• **PROBLEM DETAILS**
Rewrite the rows below so that "dropdown menu" becomes "drop-down menu" wherever it occurs, leaving everything else unchanged.

[Rows of pointing data]
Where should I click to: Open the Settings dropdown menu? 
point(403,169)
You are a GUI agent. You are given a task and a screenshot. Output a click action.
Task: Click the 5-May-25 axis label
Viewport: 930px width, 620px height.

• **OUTPUT OF THE TASK**
Where should I click to: Open the Settings drop-down menu? 
point(403,169)
You are a GUI agent. You are given a task and a screenshot. Output a click action.
Task: Click the 5-May-25 axis label
Viewport: 930px width, 620px height.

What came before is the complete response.